More notes on contemplation, beauty, love, religion, etc.

Truth and beauty enable us to place and orient ourselves in a world that is larger and more full of things that are worthwhile and interesting than the closed system of resources, desires, technology and formal logic that modern thought presents. That’s why contemplation is basic to the good life.

That kind of statement sounds rather highfalutin. At bottom, though, contemplation is simply engagement with the reality and value of something other than ourself and our desires. To say that it’s part of a good life is to say that it’s part of a normal life. You can either be contemplative, at least to some degree, or you can be a psychopath.

If you want to sound sentimental instead of highfalutin, you can talk about love instead of contemplation. The change of terms has advantages and disadvantages. An advantage is that love suggests action as well as disinterested concern and attentive regard. A disadvantage is that it downplays the necessary connection to reality, so that people speak of blind love and love based on illusion.

In fact, people don’t know what to make of love or contemplation. That’s why both words sound funny today. The reason is that people accept modernity and so think of reality as a system of particles in space, or maybe sensations, desires, measurements, formulas and techniques. On such a view neither love nor contemplation makes much sense, and it’s impossible in good faith to take them seriously. The result is that contemplation disappears completely, except maybe self-contemplation, and love becomes a sort of illusion, obsession, intoxication, desire to dominate, ritual self-immolation, or self-contained justification for anything whatever.

For that reason it’s especially important just now to emphasize contemplation and the objective and reality-based side of love. Love is not a feeling that creates its own world but mind and emotion responding to reality. Rather than desire or impulse it’s recognition of the reality and value of a person or thing simply as such.
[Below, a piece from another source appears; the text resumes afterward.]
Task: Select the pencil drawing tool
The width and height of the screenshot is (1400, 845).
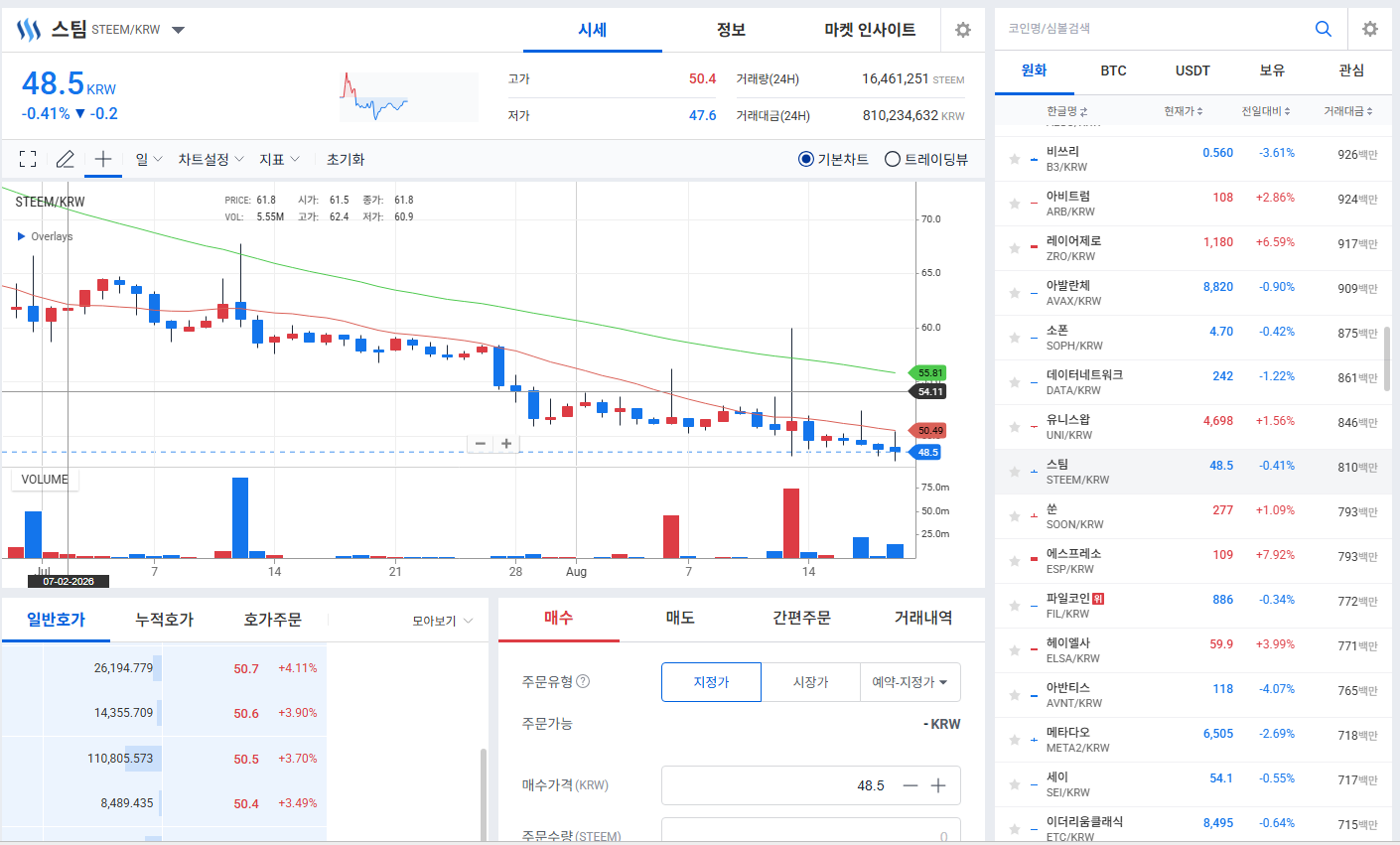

Love that is reality-based is hierarchical to the extent reality is hierarchical. I can love the beauty of a teapot but a human being is higher than a teapot, so human love outranks love of beautiful objects. Still, man is multi-leveled and social so human love is complex. It’s concerned with persons but also the things that make them what they are and make it possible for them to live well. “I could not love thee, dear, so much, / Loved I not honor more” makes an unavoidable point. So does—for example—indissoluble matrimony. Love doesn’t cheat.

To deal with such issues and put them in perspective the highest object of our contemplation and love has to be reality as an overall system, or perhaps the basic principle that gives rise to the system. To the extent that system or principle establishes a right direction for our lives—which we inevitably believe it does—our relation to it takes on a religious character. It follows that we are all religious. We all attribute authoritative moral directedness to the world. The to-do about “religious absolutism” is simple obfuscation. Everybody’s a religious absolutist, because everybody’s got some sort of final standard, you can’t think or function coherently otherwise, and everybody’s final standard has to do with what he thinks at bottom the world is like.

1 thought on “More notes on contemplation, beauty, love, religion, etc.”

  1. love and contemplation
    In his beautiful poem “The Master Speed,” Robert Frost talks about love as “the power of standing still.” To attend to another is, of necessity, contemplative, to lose sight of ourselves, to engage with the universe as it is. Paradoxically, this ability to attend is not a static thing. Frost talks about love as a form of swiftness. The power of standing still enables us to achieve synchrony, to actively move with others and thus make our relation to time infinitely meaningful. In his vision of a “master speed,” we are not passively swept into time’s current. Love is the oar and the wing.